Format every line of the material as a numbered list, omitting any blank lines.

> [AVAILABLE RECORDS]:
######

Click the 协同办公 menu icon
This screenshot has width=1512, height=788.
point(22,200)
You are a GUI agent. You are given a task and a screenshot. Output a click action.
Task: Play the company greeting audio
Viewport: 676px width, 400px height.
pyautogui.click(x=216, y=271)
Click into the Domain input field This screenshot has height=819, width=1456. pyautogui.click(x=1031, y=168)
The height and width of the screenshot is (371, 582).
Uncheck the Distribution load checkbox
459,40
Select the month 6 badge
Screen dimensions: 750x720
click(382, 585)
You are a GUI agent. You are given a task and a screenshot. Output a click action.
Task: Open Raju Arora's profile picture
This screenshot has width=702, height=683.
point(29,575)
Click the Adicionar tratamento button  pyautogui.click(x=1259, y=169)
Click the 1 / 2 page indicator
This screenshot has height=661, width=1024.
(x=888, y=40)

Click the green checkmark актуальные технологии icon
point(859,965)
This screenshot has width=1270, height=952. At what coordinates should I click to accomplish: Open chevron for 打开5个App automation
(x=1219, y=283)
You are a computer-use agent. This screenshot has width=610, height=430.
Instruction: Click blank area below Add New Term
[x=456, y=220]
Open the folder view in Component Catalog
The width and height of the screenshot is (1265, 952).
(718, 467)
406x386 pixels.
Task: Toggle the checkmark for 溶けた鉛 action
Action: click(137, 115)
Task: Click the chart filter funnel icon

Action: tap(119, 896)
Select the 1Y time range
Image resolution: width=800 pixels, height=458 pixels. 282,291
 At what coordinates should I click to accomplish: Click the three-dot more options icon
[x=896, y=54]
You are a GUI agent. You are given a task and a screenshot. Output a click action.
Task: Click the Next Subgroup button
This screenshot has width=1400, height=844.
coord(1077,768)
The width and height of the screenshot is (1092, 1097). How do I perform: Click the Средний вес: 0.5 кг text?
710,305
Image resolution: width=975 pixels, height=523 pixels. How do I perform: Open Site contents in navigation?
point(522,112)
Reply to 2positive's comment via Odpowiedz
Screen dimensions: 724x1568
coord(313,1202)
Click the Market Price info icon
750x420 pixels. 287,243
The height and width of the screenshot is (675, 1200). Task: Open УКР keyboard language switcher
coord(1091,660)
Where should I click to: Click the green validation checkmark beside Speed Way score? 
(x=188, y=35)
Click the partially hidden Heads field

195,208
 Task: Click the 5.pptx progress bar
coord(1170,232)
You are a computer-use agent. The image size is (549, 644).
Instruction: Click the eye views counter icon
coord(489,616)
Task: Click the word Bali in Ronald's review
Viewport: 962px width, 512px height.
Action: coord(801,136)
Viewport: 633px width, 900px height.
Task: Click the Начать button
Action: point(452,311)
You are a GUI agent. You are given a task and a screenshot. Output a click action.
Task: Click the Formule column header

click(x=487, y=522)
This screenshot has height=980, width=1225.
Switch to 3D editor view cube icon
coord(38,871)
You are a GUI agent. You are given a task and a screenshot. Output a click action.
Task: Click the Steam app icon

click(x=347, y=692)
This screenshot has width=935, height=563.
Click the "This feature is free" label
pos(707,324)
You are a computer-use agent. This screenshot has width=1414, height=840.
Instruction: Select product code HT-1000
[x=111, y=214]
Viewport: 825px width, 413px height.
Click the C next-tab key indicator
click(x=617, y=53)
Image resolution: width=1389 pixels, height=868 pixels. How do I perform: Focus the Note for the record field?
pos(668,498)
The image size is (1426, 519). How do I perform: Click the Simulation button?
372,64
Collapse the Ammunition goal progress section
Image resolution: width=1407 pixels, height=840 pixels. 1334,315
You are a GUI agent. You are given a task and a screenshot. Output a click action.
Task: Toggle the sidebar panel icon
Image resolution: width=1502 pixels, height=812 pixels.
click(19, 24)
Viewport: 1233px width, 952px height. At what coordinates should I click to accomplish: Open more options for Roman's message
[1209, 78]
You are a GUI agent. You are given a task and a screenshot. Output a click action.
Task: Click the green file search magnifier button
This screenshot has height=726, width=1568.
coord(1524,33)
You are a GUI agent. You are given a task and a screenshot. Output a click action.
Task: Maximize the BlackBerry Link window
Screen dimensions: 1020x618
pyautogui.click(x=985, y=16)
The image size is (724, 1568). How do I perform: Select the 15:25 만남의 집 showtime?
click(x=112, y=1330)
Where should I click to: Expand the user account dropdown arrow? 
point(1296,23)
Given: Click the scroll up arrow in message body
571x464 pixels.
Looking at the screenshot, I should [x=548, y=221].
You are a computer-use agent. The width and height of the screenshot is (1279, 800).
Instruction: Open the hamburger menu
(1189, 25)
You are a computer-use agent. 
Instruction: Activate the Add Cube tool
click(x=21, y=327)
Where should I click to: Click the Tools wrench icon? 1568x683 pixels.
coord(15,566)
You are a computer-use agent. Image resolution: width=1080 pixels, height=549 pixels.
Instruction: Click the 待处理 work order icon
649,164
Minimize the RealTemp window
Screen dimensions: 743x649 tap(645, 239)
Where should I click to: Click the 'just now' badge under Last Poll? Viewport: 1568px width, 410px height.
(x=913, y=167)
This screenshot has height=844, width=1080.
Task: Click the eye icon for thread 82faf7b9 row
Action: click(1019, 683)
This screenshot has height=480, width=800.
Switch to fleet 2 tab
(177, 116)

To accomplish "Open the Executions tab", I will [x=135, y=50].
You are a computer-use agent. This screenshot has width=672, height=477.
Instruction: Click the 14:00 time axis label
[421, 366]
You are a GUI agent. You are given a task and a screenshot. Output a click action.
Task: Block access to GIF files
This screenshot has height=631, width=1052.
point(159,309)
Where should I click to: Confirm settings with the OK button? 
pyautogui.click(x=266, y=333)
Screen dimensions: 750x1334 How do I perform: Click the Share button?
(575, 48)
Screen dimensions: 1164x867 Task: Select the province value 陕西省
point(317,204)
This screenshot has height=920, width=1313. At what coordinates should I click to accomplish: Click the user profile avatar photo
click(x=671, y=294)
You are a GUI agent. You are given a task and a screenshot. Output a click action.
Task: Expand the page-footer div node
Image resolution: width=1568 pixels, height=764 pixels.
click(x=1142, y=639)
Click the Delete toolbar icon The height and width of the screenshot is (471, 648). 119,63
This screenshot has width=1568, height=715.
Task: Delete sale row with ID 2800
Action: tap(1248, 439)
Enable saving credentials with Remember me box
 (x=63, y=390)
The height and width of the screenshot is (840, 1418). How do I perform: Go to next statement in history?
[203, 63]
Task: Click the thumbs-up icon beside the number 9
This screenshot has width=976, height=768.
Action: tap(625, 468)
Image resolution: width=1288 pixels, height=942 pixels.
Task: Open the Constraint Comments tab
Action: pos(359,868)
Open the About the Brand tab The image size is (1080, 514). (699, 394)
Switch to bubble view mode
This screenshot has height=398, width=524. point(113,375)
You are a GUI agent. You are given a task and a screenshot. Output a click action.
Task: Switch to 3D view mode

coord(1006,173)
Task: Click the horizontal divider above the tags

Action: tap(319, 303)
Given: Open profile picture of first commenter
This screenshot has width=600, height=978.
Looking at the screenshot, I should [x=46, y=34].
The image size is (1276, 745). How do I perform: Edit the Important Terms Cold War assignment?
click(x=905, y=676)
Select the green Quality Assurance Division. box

######

> [RESULT OF THIS TASK]:
1. Click the 协同办公 menu icon
2. This screenshot has width=1512, height=788.
3. point(22,200)
4. You are a GUI agent. You are given a task and a screenshot. Output a click action.
5. Task: Play the company greeting audio
6. Viewport: 676px width, 400px height.
7. pyautogui.click(x=216, y=271)
8. Click into the Domain input field This screenshot has height=819, width=1456. pyautogui.click(x=1031, y=168)
9. The height and width of the screenshot is (371, 582).
10. Uncheck the Distribution load checkbox
11. 459,40
12. Select the month 6 badge
13. Screen dimensions: 750x720
14. click(382, 585)
15. You are a GUI agent. You are given a task and a screenshot. Output a click action.
16. Task: Open Raju Arora's profile picture
17. This screenshot has width=702, height=683.
18. point(29,575)
19. Click the Adicionar tratamento button  pyautogui.click(x=1259, y=169)
20. Click the 1 / 2 page indicator
21. This screenshot has height=661, width=1024.
22. (x=888, y=40)
23. Click the green checkmark актуальные технологии icon
24. point(859,965)
25. This screenshot has width=1270, height=952. At what coordinates should I click to accomplish: Open chevron for 打开5个App automation
26. (x=1219, y=283)
27. You are a computer-use agent. This screenshot has width=610, height=430.
28. Instruction: Click blank area below Add New Term
29. [x=456, y=220]
30. Open the folder view in Component Catalog
31. The width and height of the screenshot is (1265, 952).
32. (718, 467)
33. 406x386 pixels.
34. Task: Toggle the checkmark for 溶けた鉛 action
35. Action: click(137, 115)
36. Task: Click the chart filter funnel icon
37. Action: tap(119, 896)
38. Select the 1Y time range
39. Image resolution: width=800 pixels, height=458 pixels. 282,291
40.  At what coordinates should I click to accomplish: Click the three-dot more options icon
41. [x=896, y=54]
42. You are a GUI agent. You are given a task and a screenshot. Output a click action.
43. Task: Click the Next Subgroup button
44. This screenshot has width=1400, height=844.
45. coord(1077,768)
46. The width and height of the screenshot is (1092, 1097). How do I perform: Click the Средний вес: 0.5 кг text?
47. 710,305
48. Image resolution: width=975 pixels, height=523 pixels. How do I perform: Open Site contents in navigation?
49. point(522,112)
50. Reply to 2positive's comment via Odpowiedz
51. Screen dimensions: 724x1568
52. coord(313,1202)
53. Click the Market Price info icon
54. 750x420 pixels. 287,243
55. The height and width of the screenshot is (675, 1200). Task: Open УКР keyboard language switcher
56. coord(1091,660)
57. Where should I click to: Click the green validation checkmark beside Speed Way score? 
58. (x=188, y=35)
59. Click the partially hidden Heads field
60. 195,208
61.  Task: Click the 5.pptx progress bar
62. coord(1170,232)
63. You are a computer-use agent. The image size is (549, 644).
64. Instruction: Click the eye views counter icon
65. coord(489,616)
66. Task: Click the word Bali in Ronald's review
67. Viewport: 962px width, 512px height.
68. Action: coord(801,136)
69. Viewport: 633px width, 900px height.
70. Task: Click the Начать button
71. Action: point(452,311)
72. You are a GUI agent. You are given a task and a screenshot. Output a click action.
73. Task: Click the Formule column header
74. click(x=487, y=522)
75. This screenshot has height=980, width=1225.
76. Switch to 3D editor view cube icon
77. coord(38,871)
78. You are a GUI agent. You are given a task and a screenshot. Output a click action.
79. Task: Click the Steam app icon
80. click(x=347, y=692)
81. This screenshot has width=935, height=563.
82. Click the "This feature is free" label
83. pos(707,324)
84. You are a computer-use agent. This screenshot has width=1414, height=840.
85. Instruction: Select product code HT-1000
86. [x=111, y=214]
87. Viewport: 825px width, 413px height.
88. Click the C next-tab key indicator
89. click(x=617, y=53)
90. Image resolution: width=1389 pixels, height=868 pixels. How do I perform: Focus the Note for the record field?
91. pos(668,498)
92. The image size is (1426, 519). How do I perform: Click the Simulation button?
93. 372,64
94. Collapse the Ammunition goal progress section
95. Image resolution: width=1407 pixels, height=840 pixels. 1334,315
96. You are a GUI agent. You are given a task and a screenshot. Output a click action.
97. Task: Toggle the sidebar panel icon
98. Image resolution: width=1502 pixels, height=812 pixels.
99. click(19, 24)
100. Viewport: 1233px width, 952px height. At what coordinates should I click to accomplish: Open more options for Roman's message
101. [1209, 78]
102. You are a GUI agent. You are given a task and a screenshot. Output a click action.
103. Task: Click the green file search magnifier button
104. This screenshot has height=726, width=1568.
105. coord(1524,33)
106. You are a GUI agent. You are given a task and a screenshot. Output a click action.
107. Task: Maximize the BlackBerry Link window
108. Screen dimensions: 1020x618
109. pyautogui.click(x=985, y=16)
110. The image size is (724, 1568). How do I perform: Select the 15:25 만남의 집 showtime?
111. click(x=112, y=1330)
112. Where should I click to: Expand the user account dropdown arrow? 
113. point(1296,23)
114. Given: Click the scroll up arrow in message body
115. 571x464 pixels.
116. Looking at the screenshot, I should [x=548, y=221].
117. You are a computer-use agent. The width and height of the screenshot is (1279, 800).
118. Instruction: Open the hamburger menu
119. (1189, 25)
120. You are a computer-use agent. 
121. Instruction: Activate the Add Cube tool
122. click(x=21, y=327)
123. Where should I click to: Click the Tools wrench icon? 1568x683 pixels.
124. coord(15,566)
125. You are a computer-use agent. Image resolution: width=1080 pixels, height=549 pixels.
126. Instruction: Click the 待处理 work order icon
127. 649,164
128. Minimize the RealTemp window
129. Screen dimensions: 743x649 tap(645, 239)
130. Where should I click to: Click the 'just now' badge under Last Poll? Viewport: 1568px width, 410px height.
131. (x=913, y=167)
132. This screenshot has height=844, width=1080.
133. Task: Click the eye icon for thread 82faf7b9 row
134. Action: click(1019, 683)
135. This screenshot has height=480, width=800.
136. Switch to fleet 2 tab
137. (177, 116)
138. To accomplish "Open the Executions tab", I will [x=135, y=50].
139. You are a computer-use agent. This screenshot has width=672, height=477.
140. Instruction: Click the 14:00 time axis label
141. [421, 366]
142. You are a GUI agent. You are given a task and a screenshot. Output a click action.
143. Task: Block access to GIF files
144. This screenshot has height=631, width=1052.
145. point(159,309)
146. Where should I click to: Confirm settings with the OK button? 
147. pyautogui.click(x=266, y=333)
148. Screen dimensions: 750x1334 How do I perform: Click the Share button?
149. (575, 48)
150. Screen dimensions: 1164x867 Task: Select the province value 陕西省
151. point(317,204)
152. This screenshot has height=920, width=1313. At what coordinates should I click to accomplish: Click the user profile avatar photo
153. click(x=671, y=294)
154. You are a GUI agent. You are given a task and a screenshot. Output a click action.
155. Task: Expand the page-footer div node
156. Image resolution: width=1568 pixels, height=764 pixels.
157. click(x=1142, y=639)
158. Click the Delete toolbar icon The height and width of the screenshot is (471, 648). 119,63
159. This screenshot has width=1568, height=715.
160. Task: Delete sale row with ID 2800
161. Action: tap(1248, 439)
162. Enable saving credentials with Remember me box
163.  (x=63, y=390)
164. The height and width of the screenshot is (840, 1418). How do I perform: Go to next statement in history?
165. [203, 63]
166. Task: Click the thumbs-up icon beside the number 9
167. This screenshot has width=976, height=768.
168. Action: tap(625, 468)
169. Image resolution: width=1288 pixels, height=942 pixels.
170. Task: Open the Constraint Comments tab
171. Action: pos(359,868)
172. Open the About the Brand tab The image size is (1080, 514). (699, 394)
173. Switch to bubble view mode
174. This screenshot has height=398, width=524. point(113,375)
175. You are a GUI agent. You are given a task and a screenshot. Output a click action.
176. Task: Switch to 3D view mode
177. coord(1006,173)
178. Task: Click the horizontal divider above the tags
179. Action: tap(319, 303)
180. Given: Open profile picture of first commenter
181. This screenshot has width=600, height=978.
182. Looking at the screenshot, I should [x=46, y=34].
183. The image size is (1276, 745). How do I perform: Edit the Important Terms Cold War assignment?
184. click(x=905, y=676)
185. Select the green Quality Assurance Division. box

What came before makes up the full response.